While prevention of premature death has always been a primary goal of medicine, provision of a comfortable and peaceful death has been widely acknowledged as an important end in itself only in the last several decades. Even with widespread professional acknowledgment of the importance of palliative care, many patients die in moderate or severe pain, physicians are often unaware of patients’ wishes regarding end-of-life care, and interventions are often inconsistent with patients’ preferences. Providing high-quality end-of-life care is difficult and complex. Figure 1 shows the diverse skill set necessary for providing high-quality end-of-life care, as derived from the perspectives of patients with chronic and life-limiting illnesses, family members, physicians, and nurses.
In this review, we describe the responsibilities of pulmonary and critical care physicians in providing end-of-life care to patients and their families. Although many of these responsibilities are common to all physicians caring for patients with life-limiting illness, we focus on issues most relevant to pulmonary and critical care settings. We also focus on practical aspects of providing this care, such as prognostication and decision making about goals of care suggested by Canadian Health Care Mall, approaches to communicating with patients and family, the importance of interdisciplinary collaboration and addressing conflicts, principles of withholding and withdrawing life sustaining measures, and the role of cultural competency in end-of-life care.

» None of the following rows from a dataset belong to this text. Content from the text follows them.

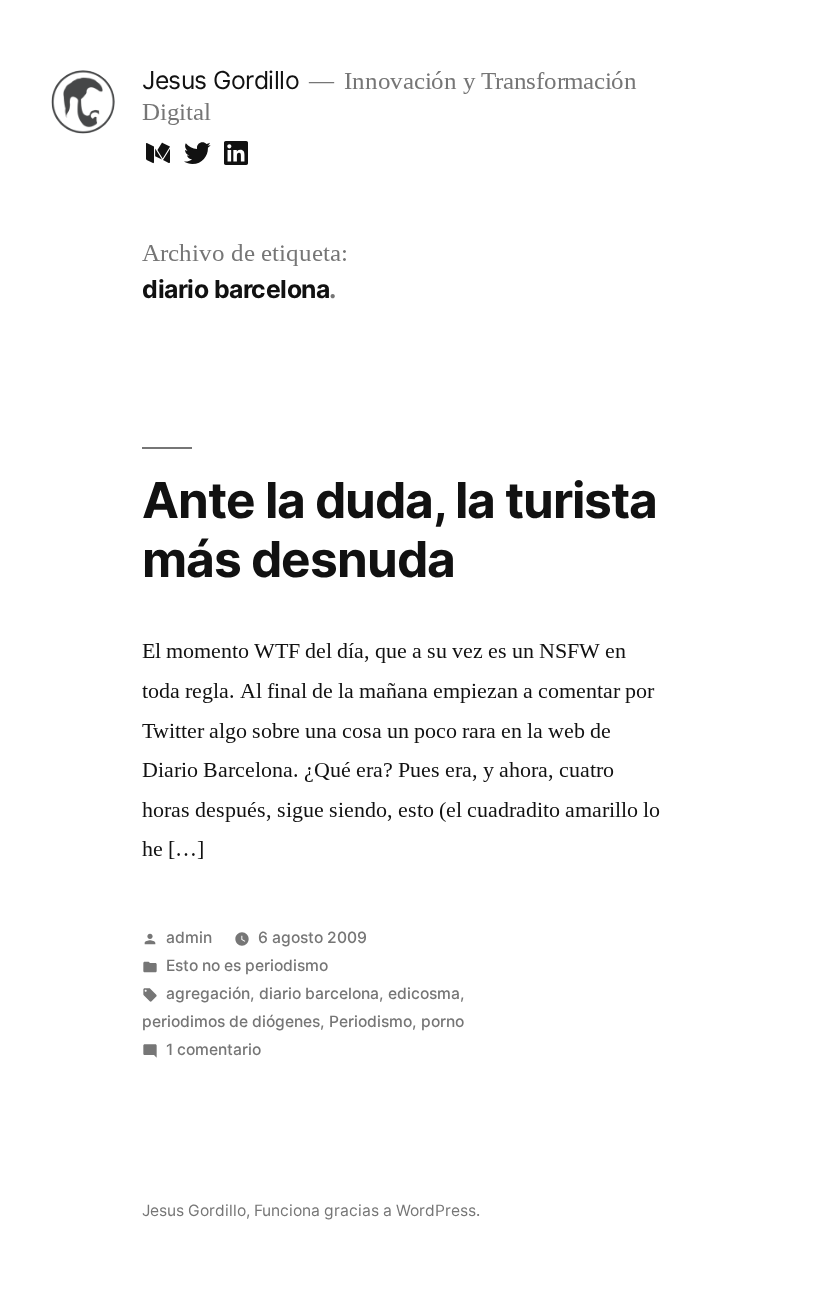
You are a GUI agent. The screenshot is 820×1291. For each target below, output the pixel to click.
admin (189, 937)
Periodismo (370, 1021)
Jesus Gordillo (220, 80)
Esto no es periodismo (247, 965)
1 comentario (213, 1049)
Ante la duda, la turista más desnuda (399, 529)
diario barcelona (319, 993)
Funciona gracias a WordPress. (367, 1210)
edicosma (424, 993)
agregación (208, 993)
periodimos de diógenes (231, 1021)
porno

End-of-life care is frequently cited as an area of particular relevance to medical professionalism, both in concert with and in addition to medical ethics. Perhaps never more than in dealing with end-of-life issues will the physician’s culture, spiritual beliefs, and personal values influence decision making and therefore have the potential to compromise or test professionalism. The hospital setting, and particularly the ICU setting, compounds these challenges to physicians’ professionalism. The ICU setting, a strange, stressful, and often seemingly hostile environment to patients and families, increases vulnerability to the opinions, influences, or preferences of clinicians. Variable and conflicting approaches to care may be more pronounced and more common than in other health-care settings. In the context of these challenges, maintaining awareness of one’s personal values and simultaneously understanding and respecting the values of others becomes especially important. The key components of professionalism, including respect, integrity, honesty, and compassion, provide a foundation for the skills needed to provide competent and compassionate care at the end of life.
Figure 1. Conceptual model of the domains of physicians’ skills at providing high-quality end-of-life care based on analyses of focus group transcripts.